If those calls do merit a higher response, they get pushed to the top. Those get the response they need to actually make arrests and that’s what we’re all going for here. If you take that guy off that is committing the offences, you solve that crime.
Also, you probably solve a handful of crimes that occurred before because this guy committed them too. You can tie them to this one or other crimes he confesses to. You can solve all the crimes or you prevent all crimes that he would do.
It’s a big deal to make an arrest on one of these calls. It makes a difference in the actual crime rate that effects that city or that jurisdiction.
Right now, I have an informal process of alarm verification. It is a high-end community. There’s a lot of high end alarm systems that incorporate video…When we get a call and the operator tells us that there is video associated with the alarm, we treat that with the same priority that we treat a crime in progress.

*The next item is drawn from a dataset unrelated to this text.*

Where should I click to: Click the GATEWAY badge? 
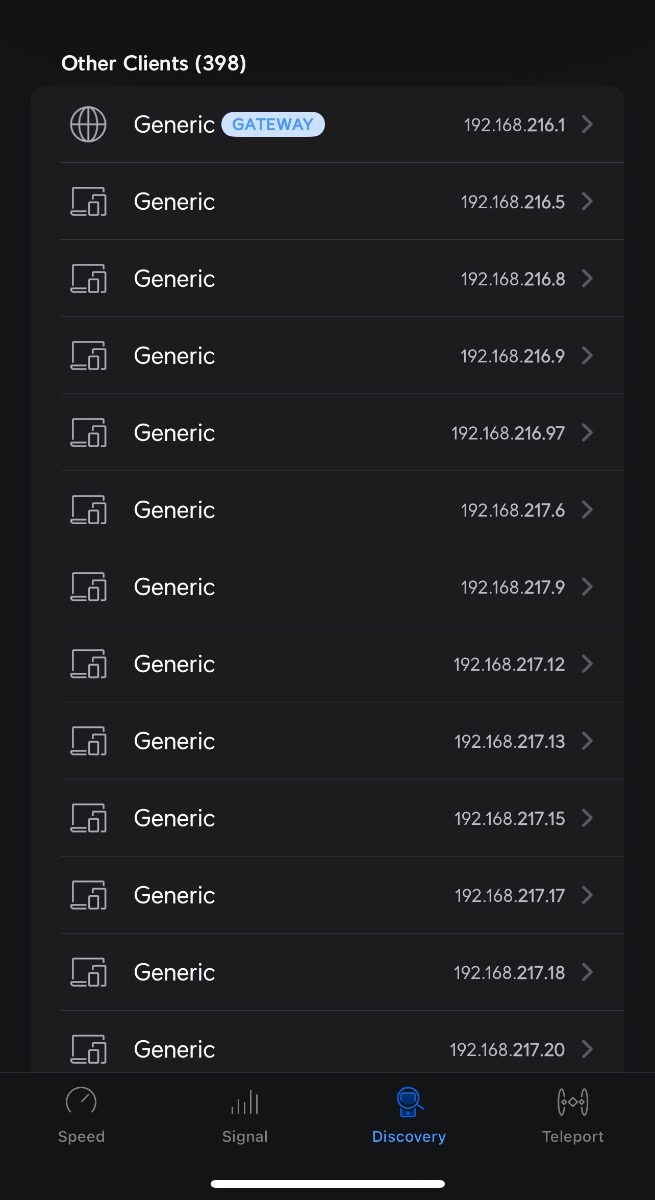point(273,125)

Question from the Audience
In the situations where video or other technologies are used to verify the alarms, has it worked well for you? Has it been accepted by the law enforcement community you work with? What’s your thoughts there?
Commander Scott Edson – Los Angeles, CA
Absolutely, we have a training bulletin out for all of our police officers and all our field deputies. All of our calls are taken, and we will definitely increase our priority to respond.

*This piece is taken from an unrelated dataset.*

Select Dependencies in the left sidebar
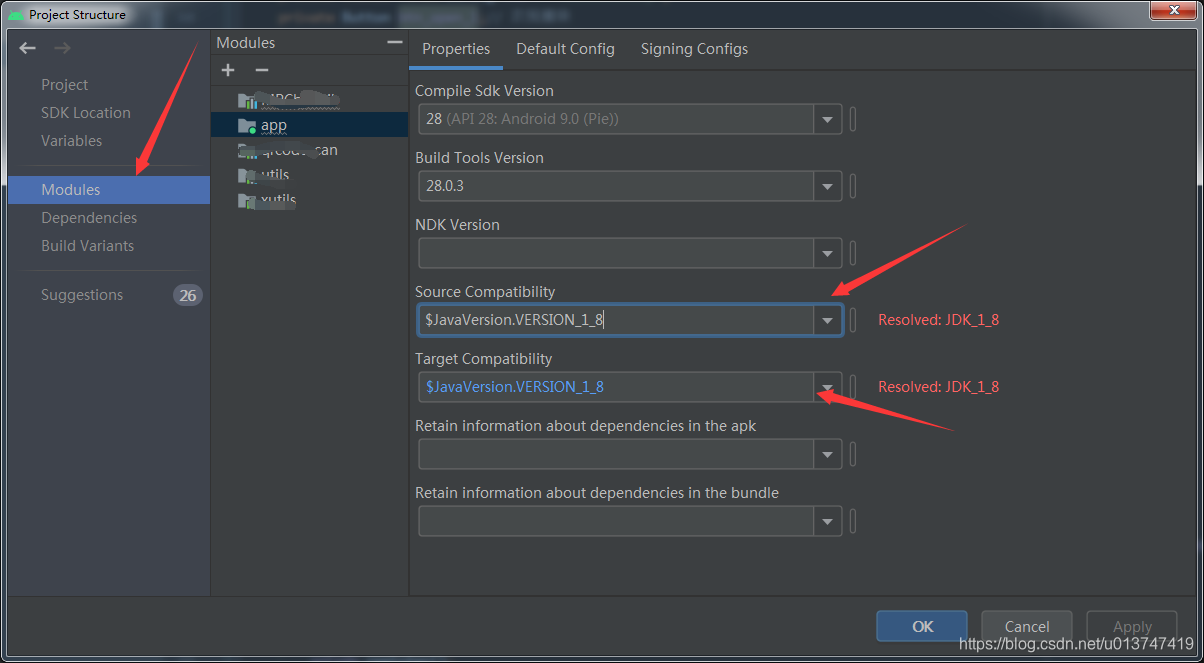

It is definitely working and even in some situations where they send us a video, we didn’t even have to look at it. We got to the scene and the deputies didn’t see anything, but it’s one of the few times when having some sort of validation that there was something going on.

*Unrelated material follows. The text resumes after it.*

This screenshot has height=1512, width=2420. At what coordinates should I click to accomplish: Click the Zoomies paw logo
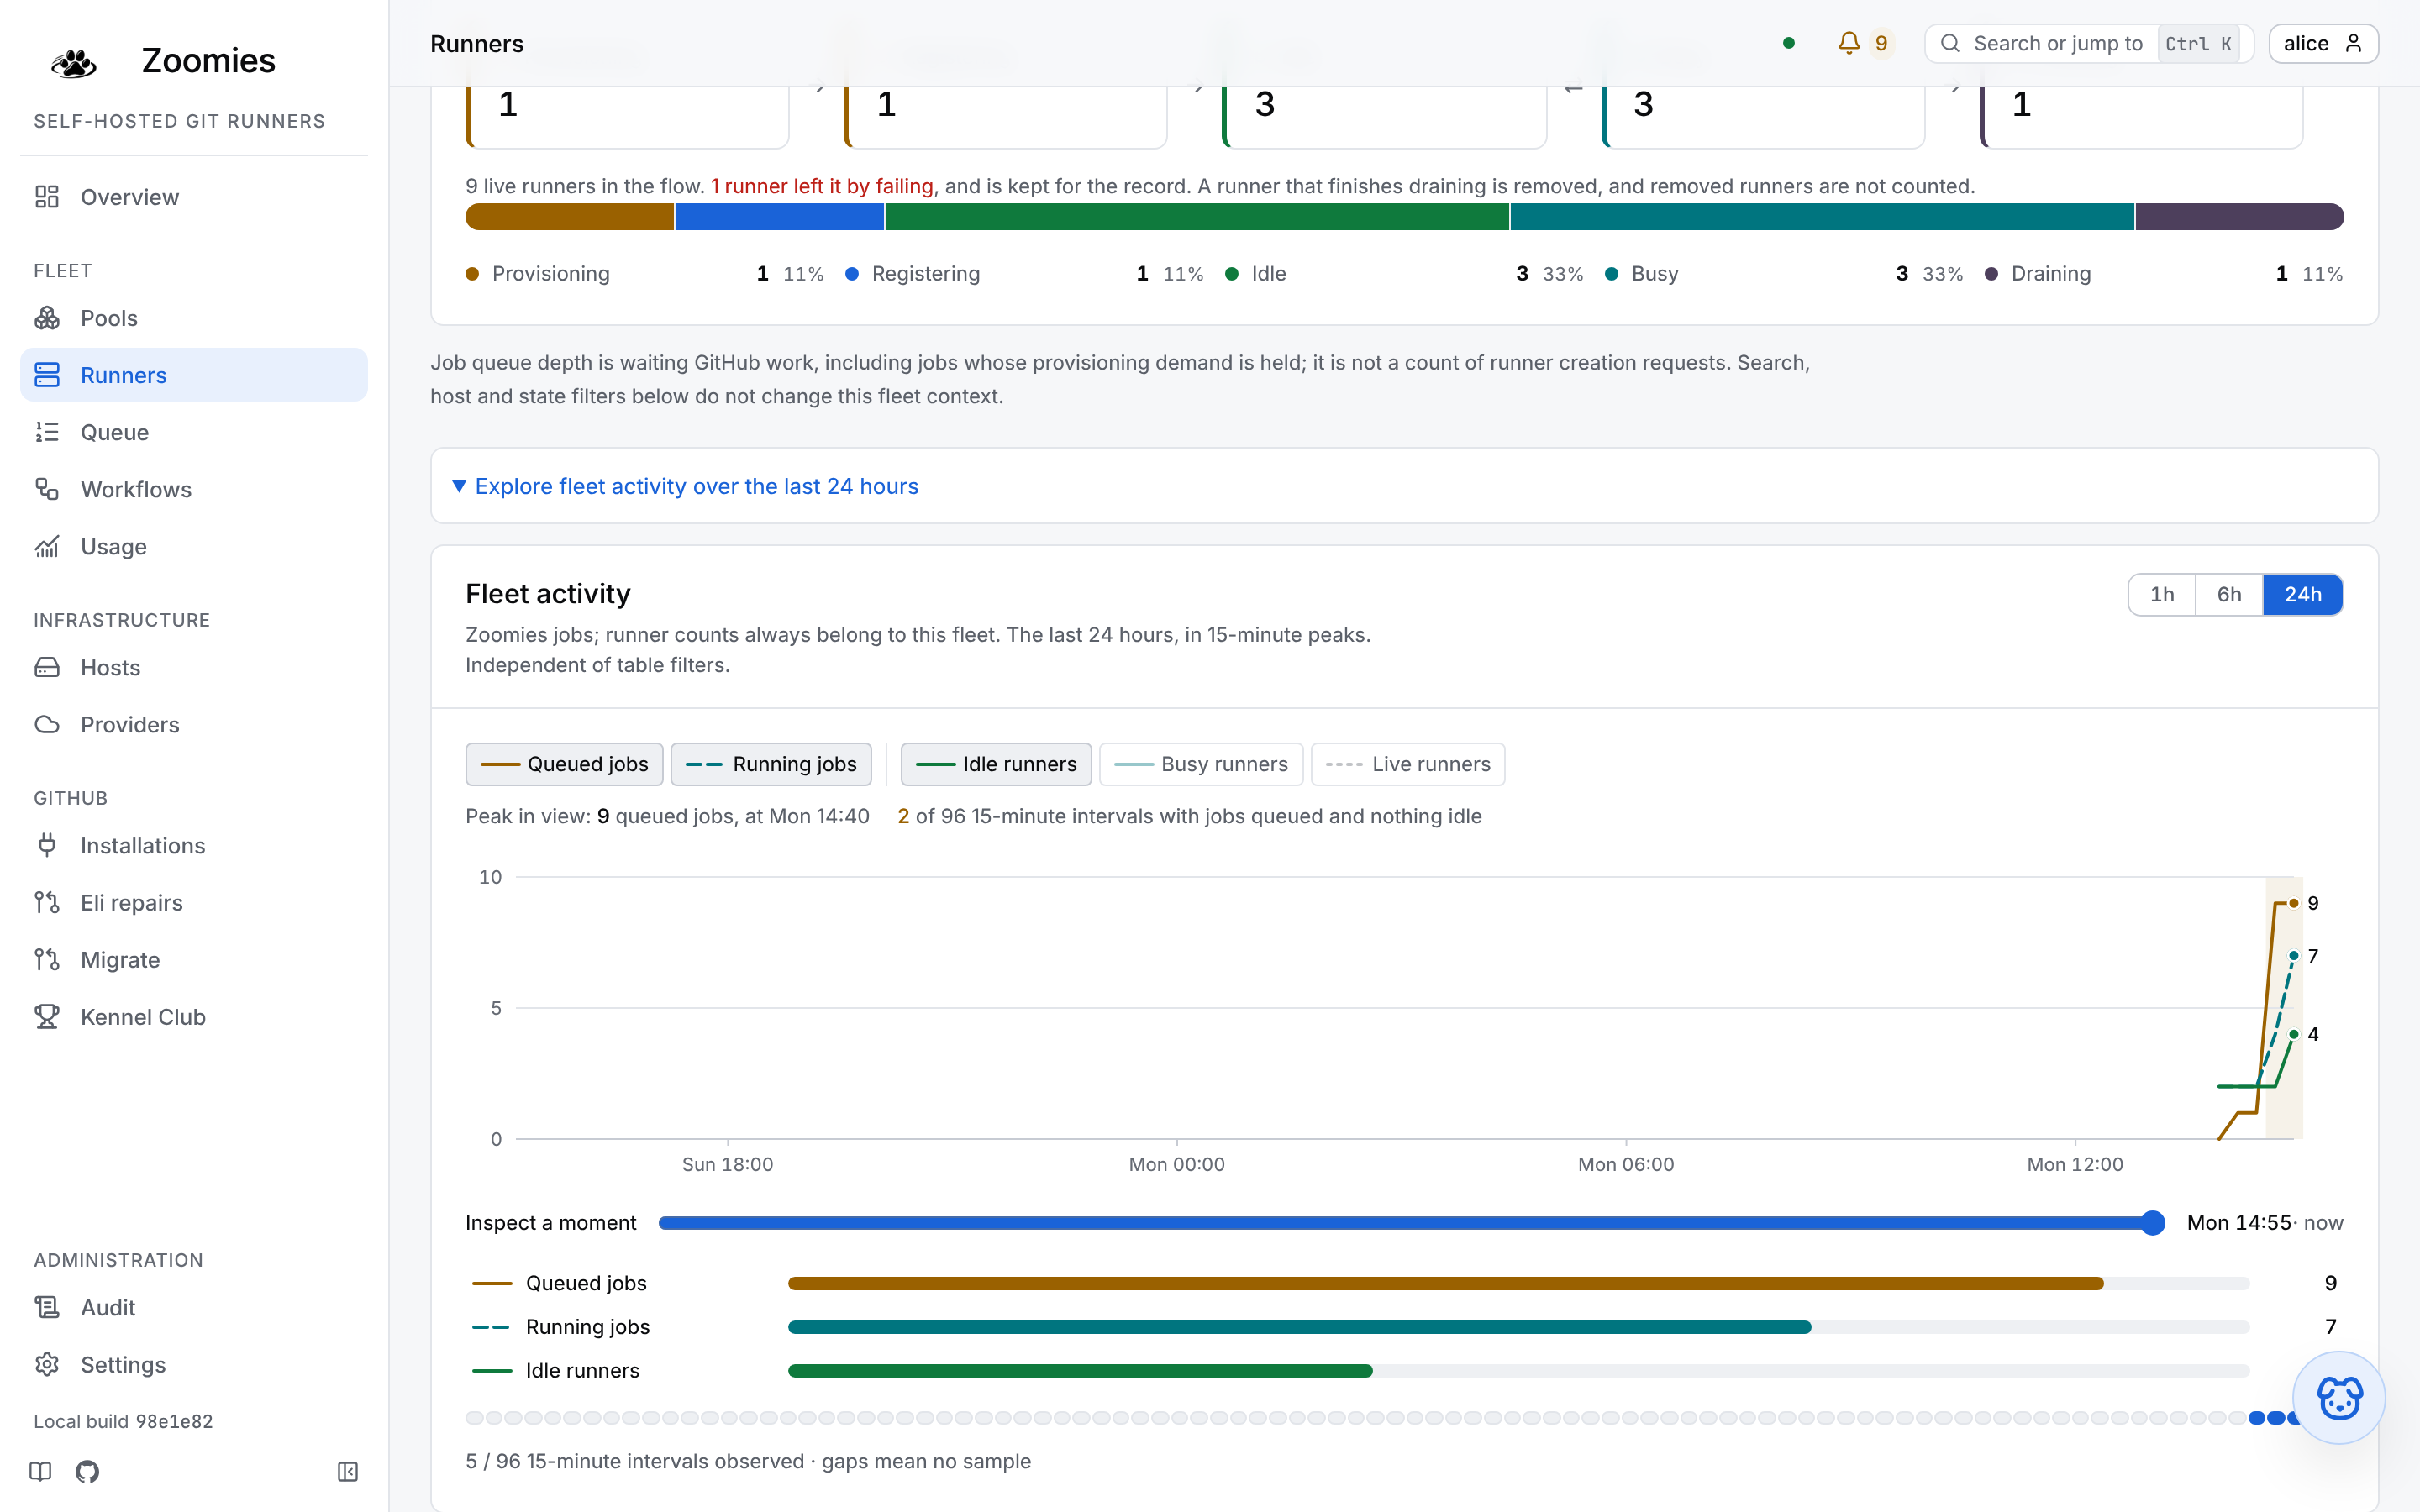click(x=73, y=62)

They requested a helicopter and caught the suspects lying in the rough. It’s definitely working for us. I would say it helps catch people and bring more credibility to the alarm system itself.
The biggest problems we see with the alarms today are still a lot of false alarms and really bad contact information. The video verified solution brought a lot of credibility to the alarms because it’s more vetted. It is more verified. It brings a priority response to that type of alarm.
Question from the Audience
Can you explain briefly what the prioritization process look like in the police force? If something is called in and declared verified, how does that translate into a different level of priority for the responding officer?
Deputy Chief Paul Calvaruso – Akron, OH
It becomes a burglary in progress. It is treated exactly the same way as a burglary in progress.
If it comes in, we have a video verification at this address. I think the captain touched up on this earlier. They know to change their response technique there. It’s viewed as a crime in progress.
Commander Drake Massey – Kern County, CA
In terms of alarm prioritization, this is how we’re set up at our shop. We essentially have three priorities.
Priority ones are a robbery alarm at a business. Priority twos are more in the line with a silent burglary alarm or residential panic alarms. Priority threes would just be an audible burglary alarm.
What bumps a priority two up is when we have video or audio verification. It will get a better response. What happens is that dispatcher is able to gather that information and then they relay that over the radio. That alerts the supervisors in the field that we are going to change tactics on this.
We start moving canines to that area and we’ll use our helicopters and start moving to those areas. We’ll even pull in deputies out from other calls. It just gives us a whole different mindset. I’m just echoing what the other law enforcement officers said. Video verification is huge for us and it will continue to be huge for law enforcement in the future.